Unnamed: 0,review,sentiment
0,I went and saw this movie last night after bei...,1
1,Actor turned director Bill Paxton follows up h...,1
2,As a recreational golfer with some knowledge o...,1


In [2]:
from sklearn.feature_extraction.text import CountVectorizer

count = CountVectorizer(stop_words='english',
                        max_df=.1,
                        max_features=5000)
X = count.fit_transform(df['review'].values)

In [3]:
from sklearn.decomposition import LatentDirichletAllocation

lda = LatentDirichletAllocation(n_components=10,
                                random_state=123,
                                learning_method='batch')
X_topics = lda.fit_transform(X)

In [4]:
lda.components_.shape

(10, 5000)

In [5]:
n_top_words = 5
feature_names = count.get_feature_names_out()

for topic_idx, topic in enumerate(lda.components_):
    print(f'Topic {(topic_idx + 1)}:')
    print(' '.join([feature_names[i]
                    for i in topic.argsort()\
                        [:-n_top_words - 1:-1]]))

Topic 1:
worst minutes script awful stupid
Topic 2:
family mother father girl children
Topic 3:
american war dvd music tv
Topic 4:
human audience cinema art feel
Topic 5:
police guy car murder dead
Topic 6:
horror house gore blood sex
Topic 7:
role performance comedy actor performances
Topic 8:
series episode war episodes tv
Topic 9:
book version original read effects
Topic 10:
action fight guy guys fun


In [6]:
horror = X_topics[:, 5].argsort()[::-1]

for iter_idx, movie_idx in enumerate(horror[:3]):
    print(f'\nHorror movie #{(iter_idx + 1)}:')
    print(df['review'][movie_idx][:300], '...')


Horror movie #1:
House of Dracula works from the same basic premise as House of Frankenstein from the year before; namely that Universal's three most famous monsters; Dracula, Frankenstein's Monster and The Wolf Man are appearing in the movie together.

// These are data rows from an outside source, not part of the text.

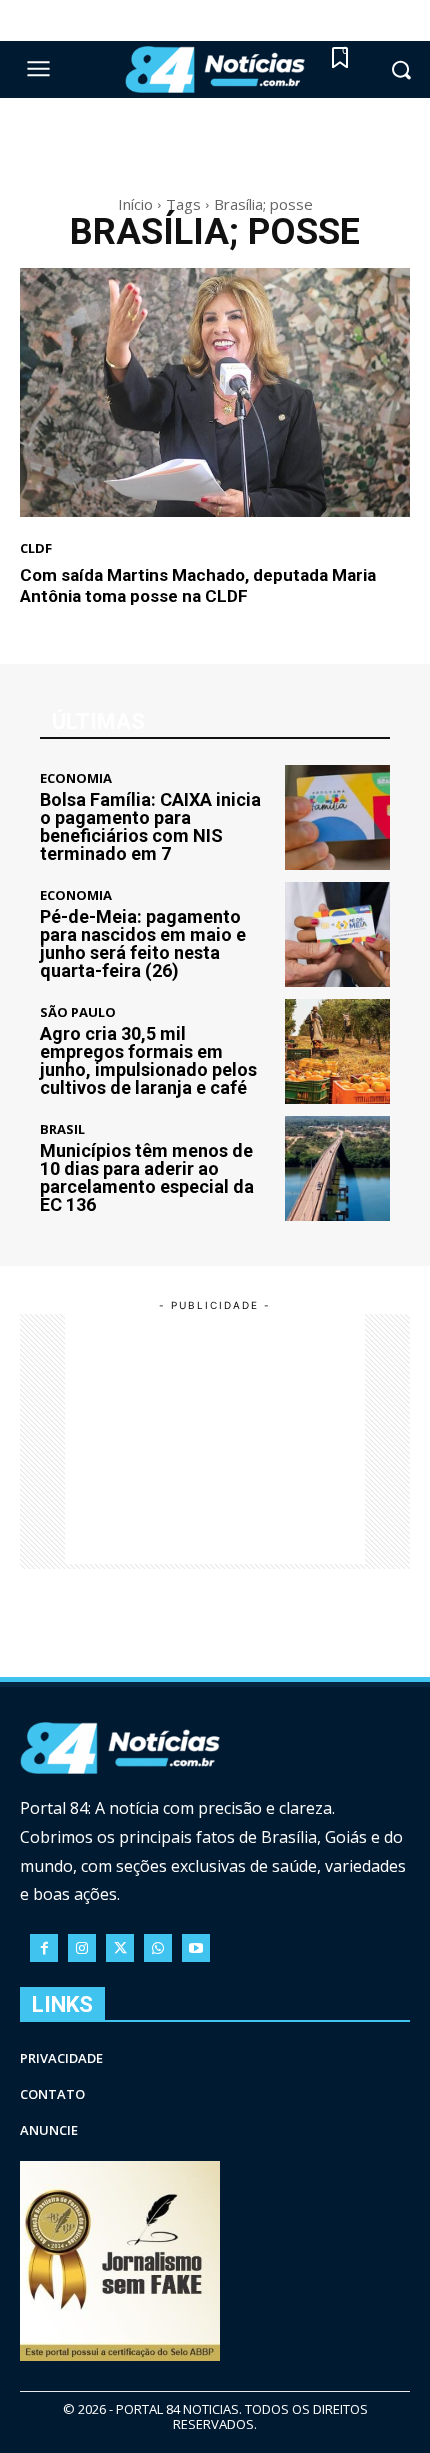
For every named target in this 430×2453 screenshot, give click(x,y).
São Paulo (78, 1012)
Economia (76, 778)
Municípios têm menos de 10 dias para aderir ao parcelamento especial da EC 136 (147, 1177)
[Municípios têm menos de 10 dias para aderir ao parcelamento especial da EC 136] (337, 1168)
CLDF (36, 548)
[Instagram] (82, 1948)
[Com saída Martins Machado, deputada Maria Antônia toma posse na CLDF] (215, 393)
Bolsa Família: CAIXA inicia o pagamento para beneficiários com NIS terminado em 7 (150, 826)
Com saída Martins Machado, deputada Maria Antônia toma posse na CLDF (198, 585)
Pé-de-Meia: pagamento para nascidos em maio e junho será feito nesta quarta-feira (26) (143, 943)
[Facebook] (44, 1948)
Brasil (62, 1129)
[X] (120, 1948)
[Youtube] (196, 1948)
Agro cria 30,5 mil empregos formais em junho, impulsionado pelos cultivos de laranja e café (148, 1060)
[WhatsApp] (158, 1948)
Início (135, 204)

Naturally, the film is rather messy therefore, but the fact that ...

Horror movie #2:
"House of the Damned" (also known as "Spectre") is one of your low budget haunted house horror flicks, filled with mediocre performances and cheap effects. It is about a family that inherits an old Irish mansion, and after moving in begin to experience strange phenomenon and ghostly apparitions, inc ...

Horror movie #3:
This film marked the end of the "serious" Universal Monsters era (Abbott and Costello meet up with the monsters later in "Abbott and Costello Meet Frankentstein"). It was a somewhat desparate, yet fun attempt to revive the classic monsters of the Wolf Man, Frankenstein's monster, and Dracula one "la ...